### PROBLEM STATEMENT
Collect each line below that contains the string "screenshot", copying those lines in full. Letter case matters.

==*==

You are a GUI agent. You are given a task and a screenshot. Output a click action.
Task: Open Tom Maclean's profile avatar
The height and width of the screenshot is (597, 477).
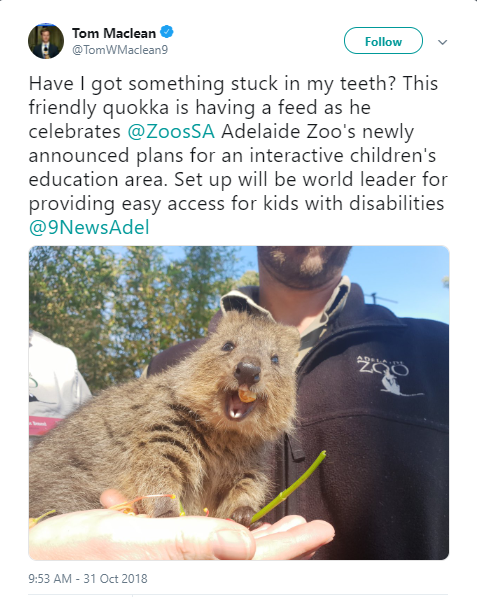46,41
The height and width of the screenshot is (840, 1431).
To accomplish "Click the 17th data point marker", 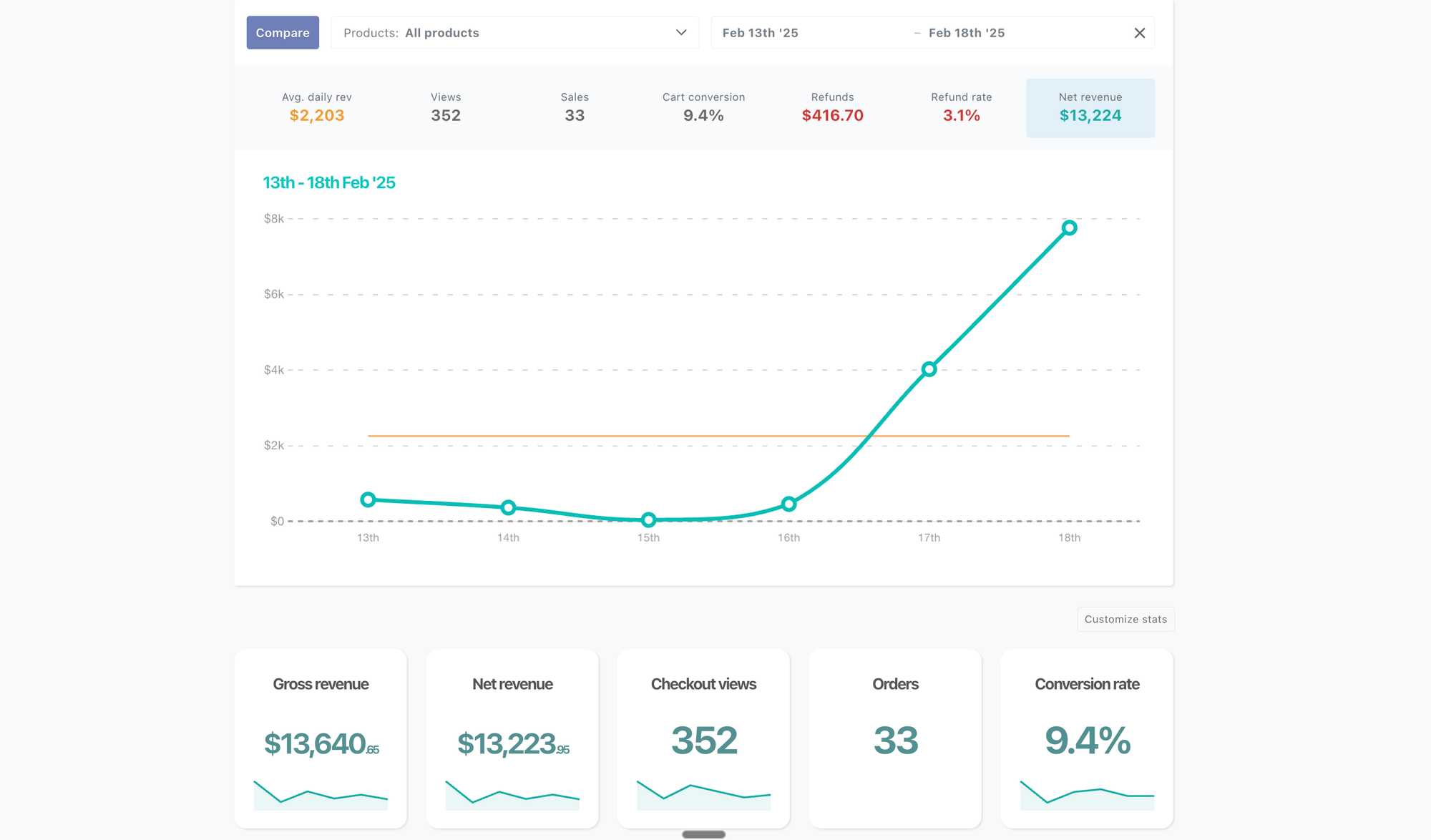I will [x=929, y=369].
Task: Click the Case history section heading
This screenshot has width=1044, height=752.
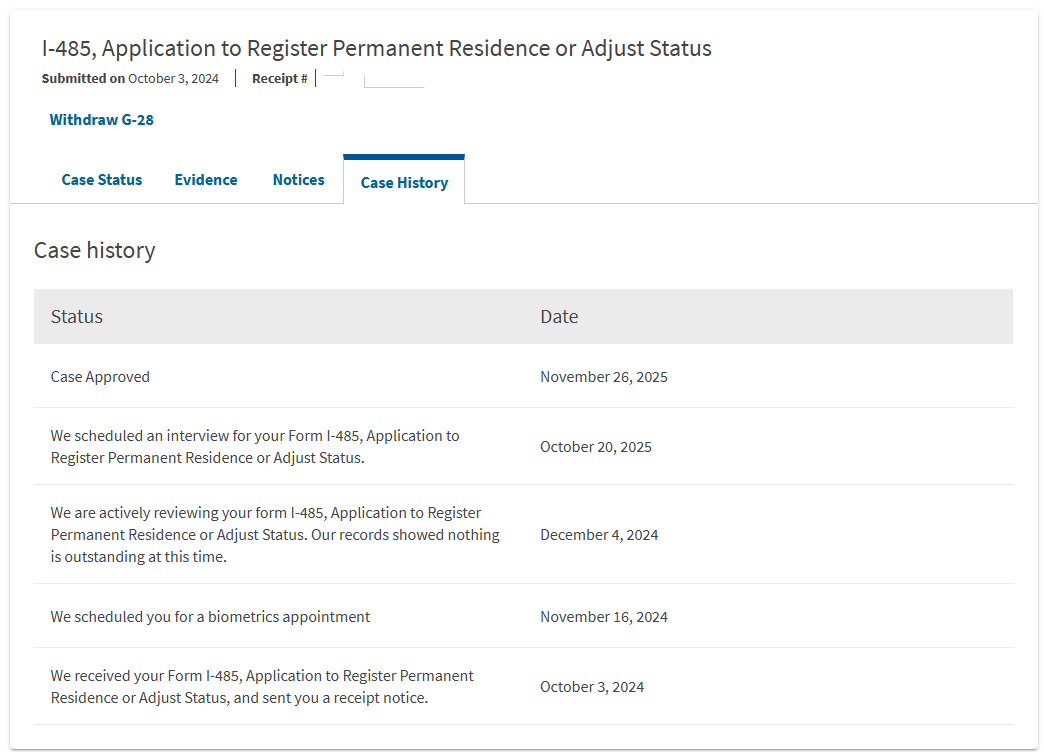Action: (x=95, y=250)
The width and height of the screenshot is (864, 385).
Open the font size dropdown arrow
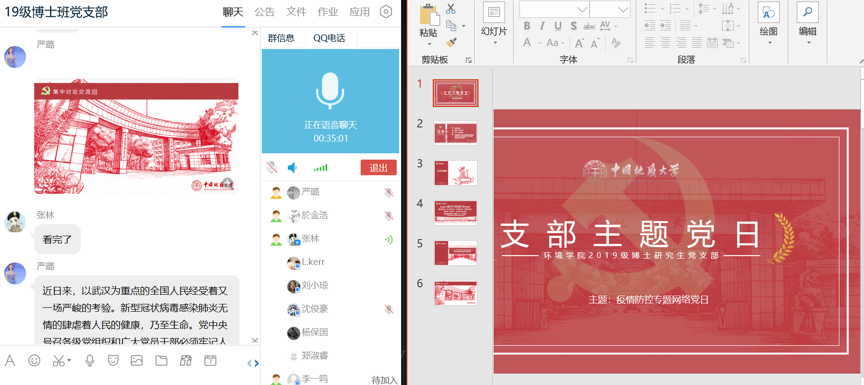tap(623, 9)
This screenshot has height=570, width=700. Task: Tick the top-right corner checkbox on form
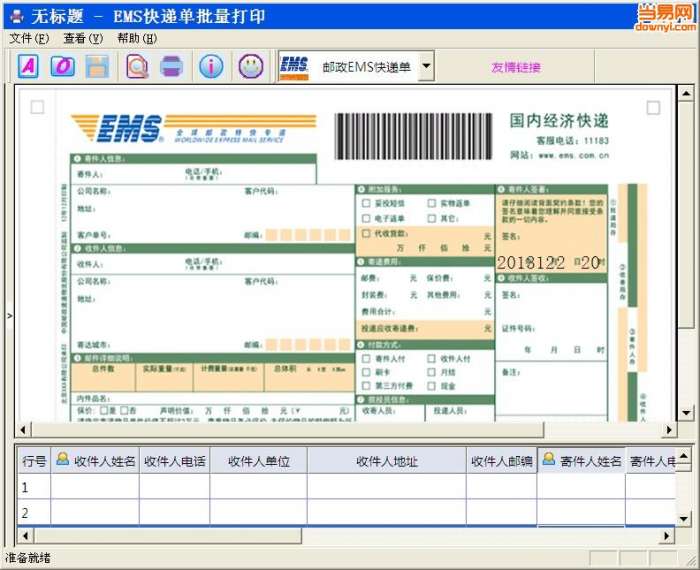(x=653, y=108)
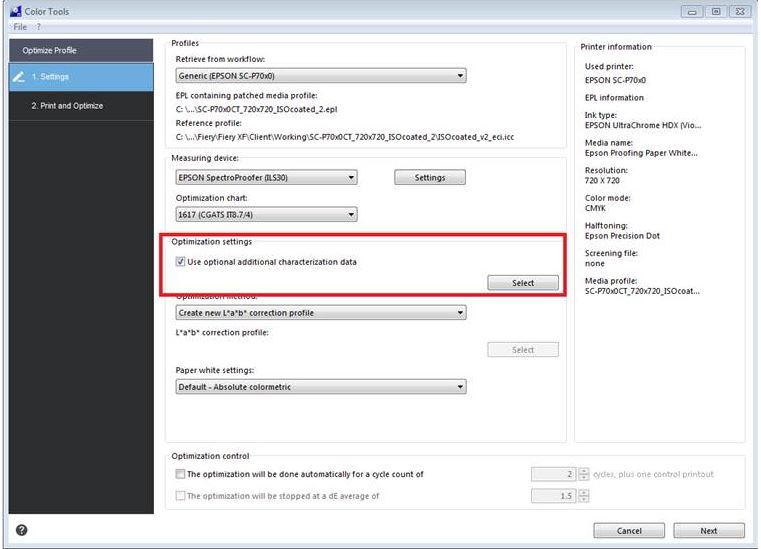
Task: Click the measuring device Settings button
Action: (x=429, y=178)
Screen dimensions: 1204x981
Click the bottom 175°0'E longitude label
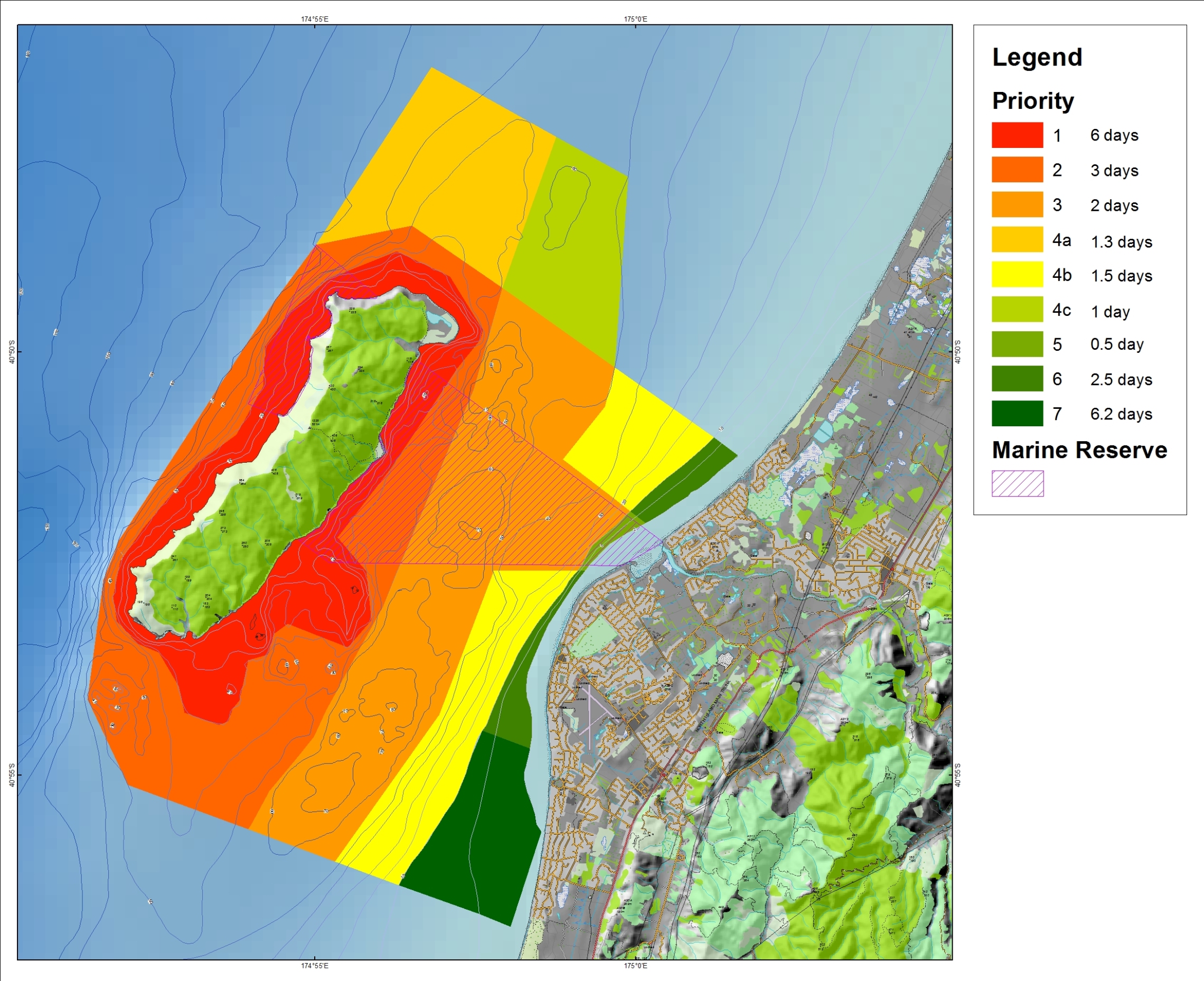point(635,966)
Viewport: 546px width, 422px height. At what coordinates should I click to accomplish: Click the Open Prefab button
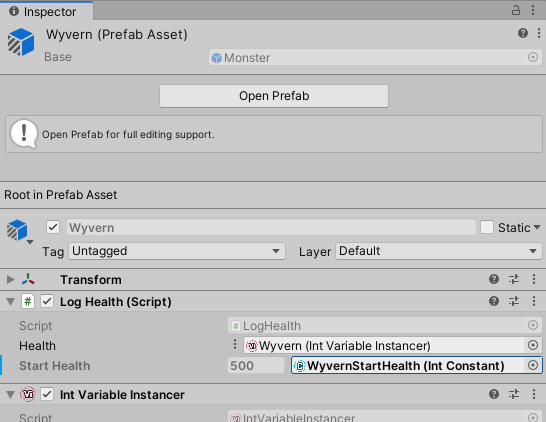coord(274,96)
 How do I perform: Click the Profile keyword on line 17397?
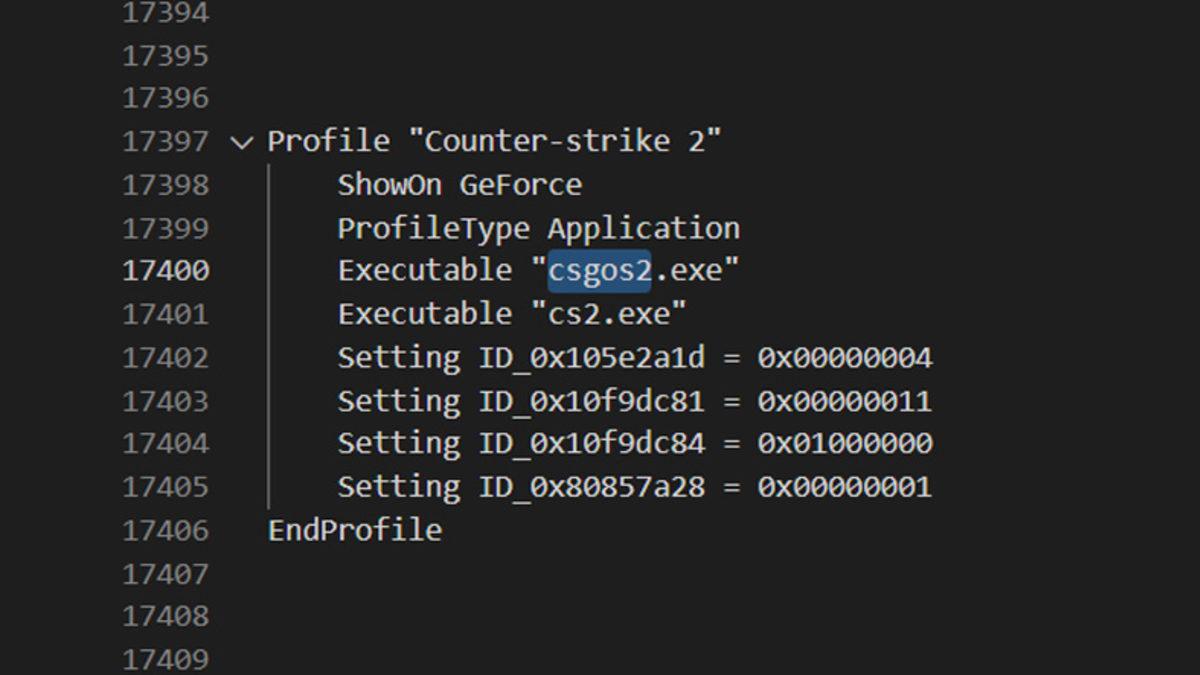(328, 142)
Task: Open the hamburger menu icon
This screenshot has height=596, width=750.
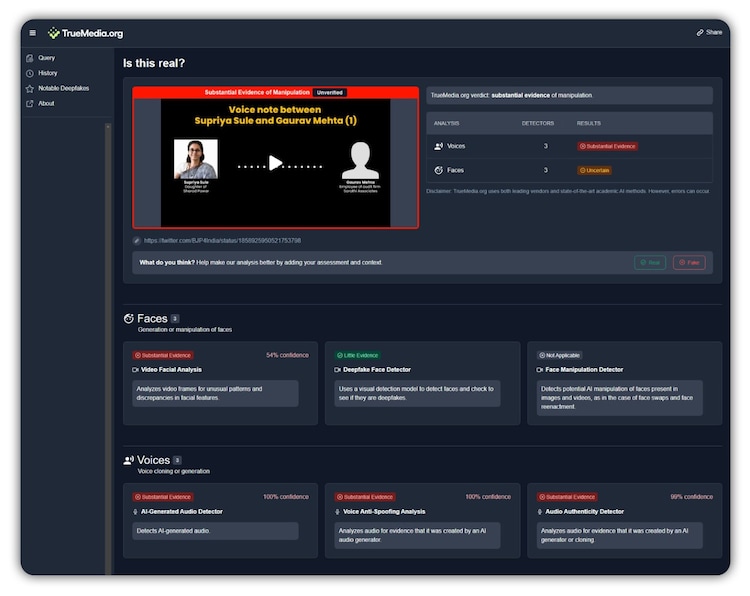Action: [32, 32]
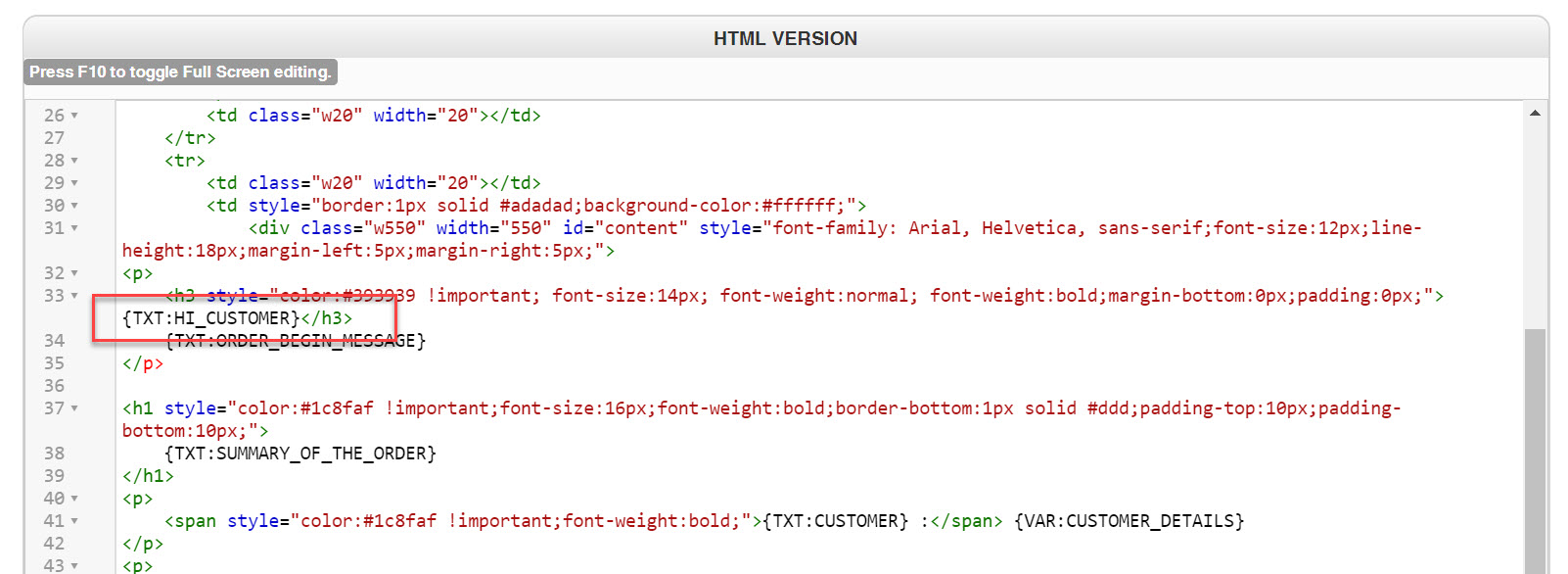
Task: Click the vertical scrollbar thumb
Action: [1535, 451]
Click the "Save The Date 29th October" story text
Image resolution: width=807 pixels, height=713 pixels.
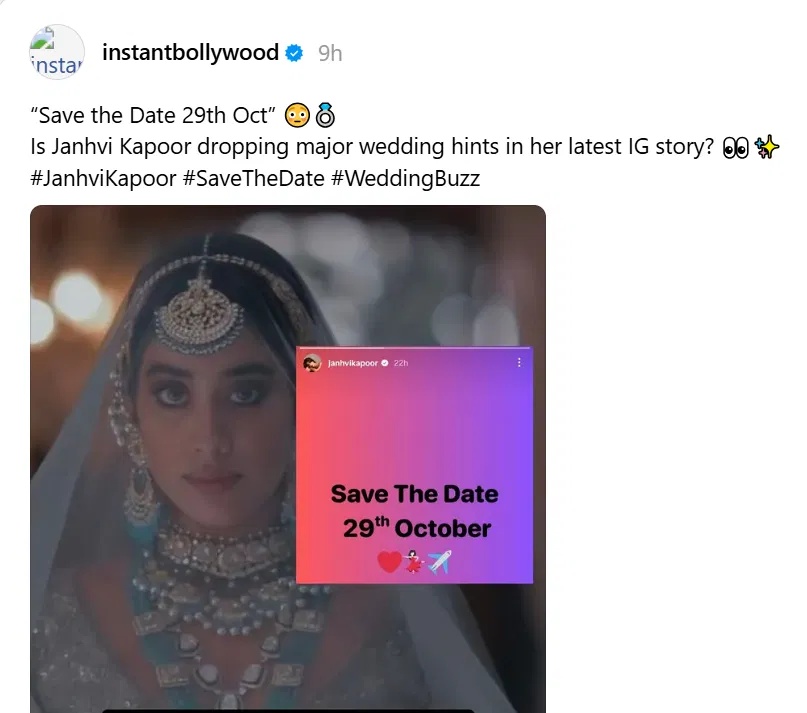pos(414,510)
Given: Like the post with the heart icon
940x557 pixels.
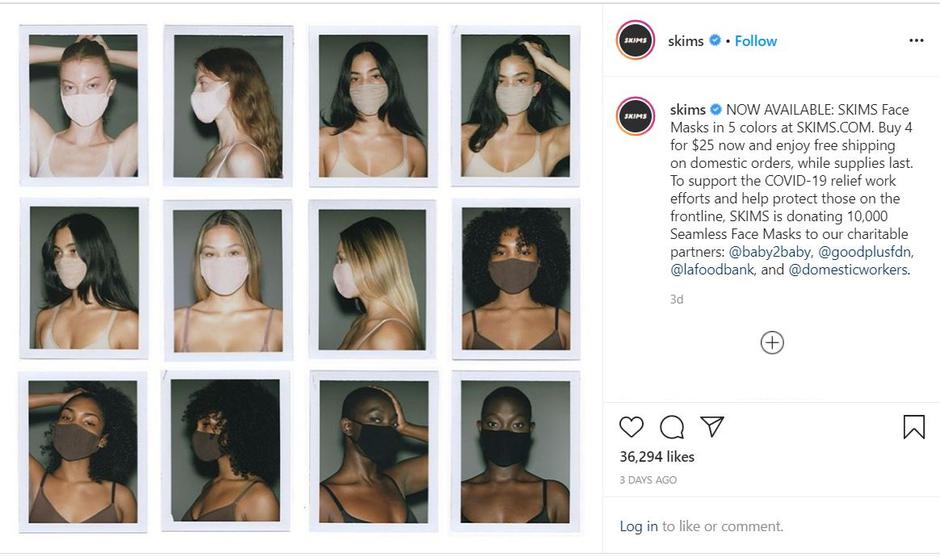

==*==

### FINAL RESULT
You are a GUI agent. You are given a task and a screenshot. Output a click action.
The height and width of the screenshot is (597, 477).
The height and width of the screenshot is (840, 1431).
This screenshot has width=1044, height=752.
The width and height of the screenshot is (864, 385).
This screenshot has height=570, width=700. Task: Tick the top-right corner checkbox on form
This screenshot has height=596, width=750.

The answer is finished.